China National Convention Center in Beijing. /CFP
China National Convention Center in Beijing. /CFP
Editor’s Note: Ye Lin is a law professor and director of the Legal Research Center of Business Environment at the Renmin University of China. The article reflects the author’s opinion, and not necessarily the views of CGTN.
Data from the Ministry of Commerce showed that China’s trade in services continued to grow rapidly in 2021, with the total annual import and export of services reaching 5.29 trillion yuan, up 16.1 percent year on year. Among them, the export of services totaled 2.54 trillion yuan, up 31.4 percent; imports hit 2.75 trillion yuan, an increase of 4.8 percent. However, China’s total trade in services only accounts for about 7 percent of the global total of 11.61 trillion US dollars (about 75 trillion Yuan). This shows that China’s service trade has huge room for development.
Trade in services is an important part of international trade and a key field of international economic and trade cooperation. The China International Fair for Trade in Services (CIFTIS) being held in Beijing is an important exhibition in the field of services trade. It comprehensively covers the 12 categories of trade in services listed by the World Trade Organization (WTO), and focuses on nine topics: telecommunications, computer and information services, financial services, cultural and tourism services, education services, sports services, supply chain and business services, engineering consulting and construction services, health and sanitation services, and environmental services.
This demonstrates China’s determination to continuously develop trade in services, and also shows the key areas for the development of trade in services. For example, this year’s CIFTIS highlights “green innovation” in the theme of “service cooperation to promote development and green innovation to meet the future.” It also features special forums on peak carbon dioxide emissions, carbon neutrality and environmental governance, which conveys an obvious signal of China’s promotion of green industry and environmental protection. The conference includes a forum on supply chains and business services, which also reflects its focus on global trade in services. In this regard, CIFTIS is an important window to reflect market demand, look into global development and observe the business environment.
Global trade in services has developed unevenly. For example, in the context of the COVID-19 pandemic, the tourism sectors of numerous countries have been hit hard. Cultural tourism and education services have been severely affected, but digital services have developed rapidly. In this regard, China has some special advantages. On the one hand, global digital trade is in its infancy, and the gap between the major economies is not obvious. There is huge development space for China’s digital trade. On the other hand, China’s big population, large market scale and developed online transactions provide a huge database for digital trade and congenital conditions for data services.

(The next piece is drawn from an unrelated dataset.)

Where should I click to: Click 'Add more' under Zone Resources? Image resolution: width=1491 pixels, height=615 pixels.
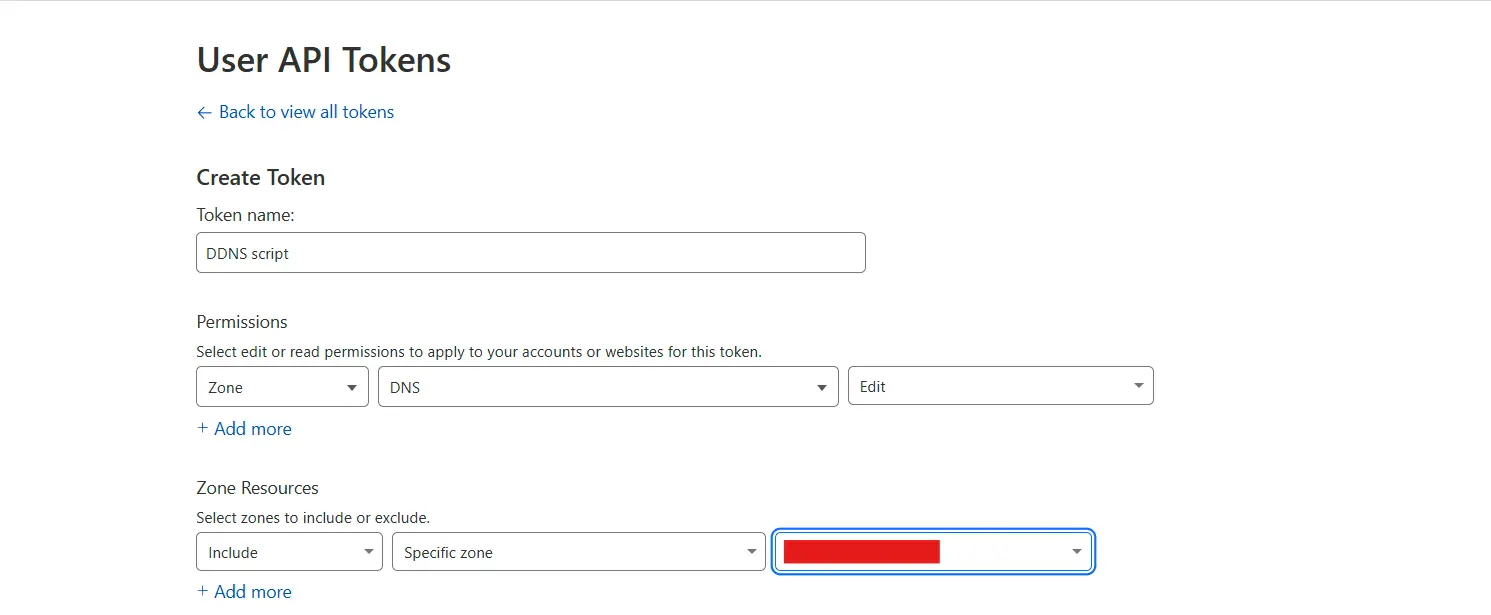click(253, 592)
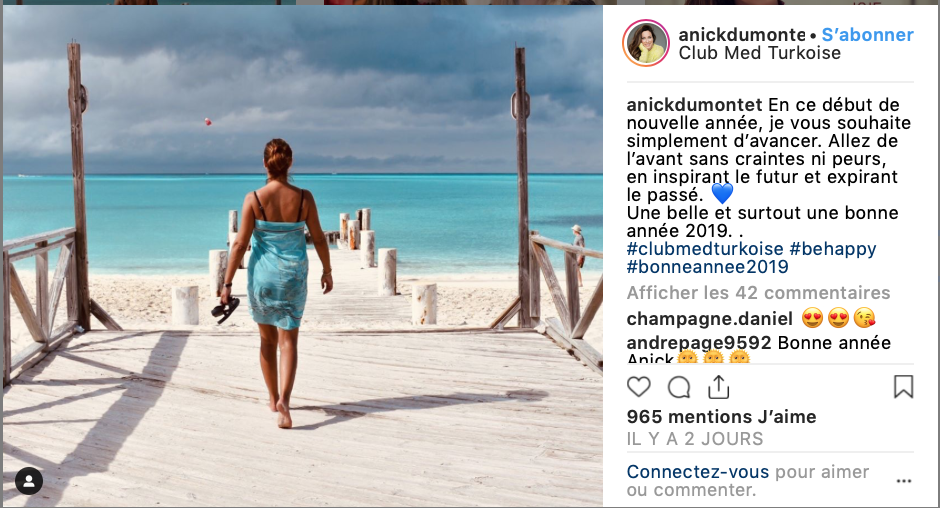View the 965 mentions J'aime list

pos(721,416)
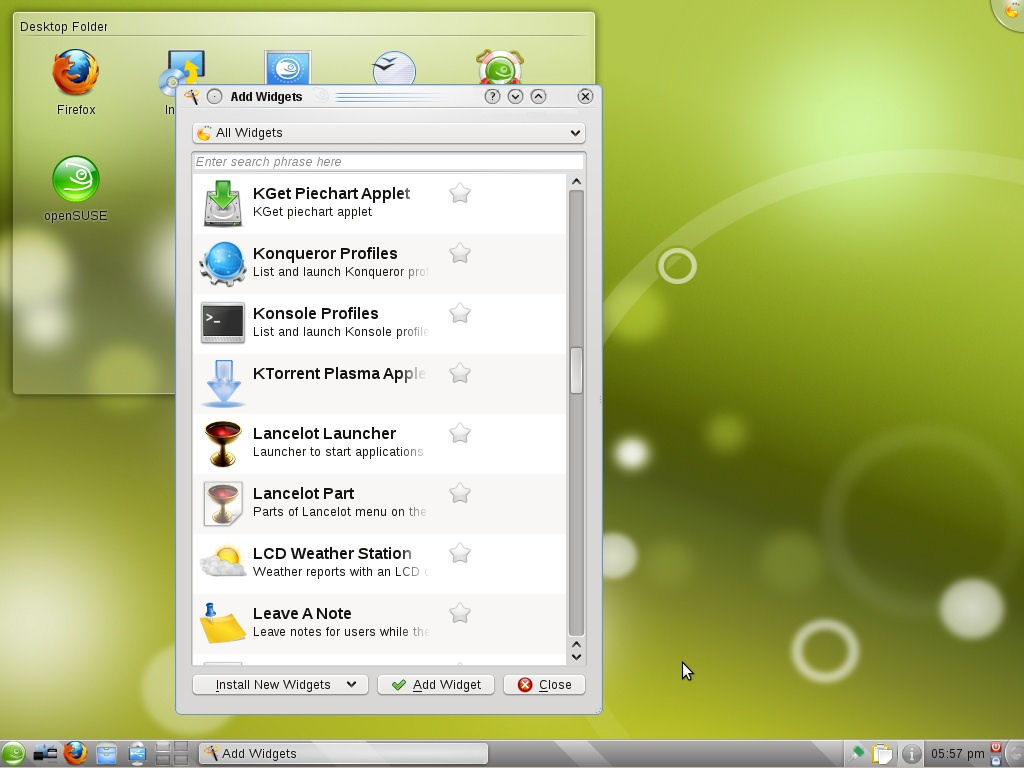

The development of the service trade depends on a relatively loose system and policy environment. Strict supervision has raised the entry threshold, increased the costs and reduced the efficiency of the service trade, which is contrary to the policy objective of optimizing the business environment. In the indicators for Doing Business (DB) set by the World Bank, access to credit, cross-border trade, commercial dispute resolution and other services are included in the business environment. The World Bank’s 2022 Business Enabling Environment indicators also highlight the role of regulatory systems in doing business. This means that deregulation is an important part of improving the business environment and promoting the development of trade in services.
In order to improve the international competitiveness of China’s service trade, it is necessary to adhere to the open policy. In the congratulatory letter to this session of the conference, Chinese President Xi Jinping proposed that “China will unswervingly expand its opening-up, establish and improve the negative list management system for cross-border trade in services, promote the construction of pilot open platforms for innovative development of trade in services, continue to relax market access for the service industry, and take the initiative to expand the import of high-quality services.”
From a global perspective, the rule system of commodity trade is relatively stable, and the international rules of service trade are being developed and optimized. In promoting the development of the service trade, China should continue to adhere to the two-way opening policy, adapt to the emerging standards and order of international service trade, and participate in the rule-making of international service trade. That’s to help Chinese enterprises actively and effectively participate in the international competition of service trade.
Protectionism is on the rise internationally, and some countries impose unreasonable restrictions and controls on trade in services. With the development of information technology, international communications and exchange and international cooperation in the field of trade in services still have great potential. China will also provide its own solutions for the development of international trade in services and the promotion of global economic recovery.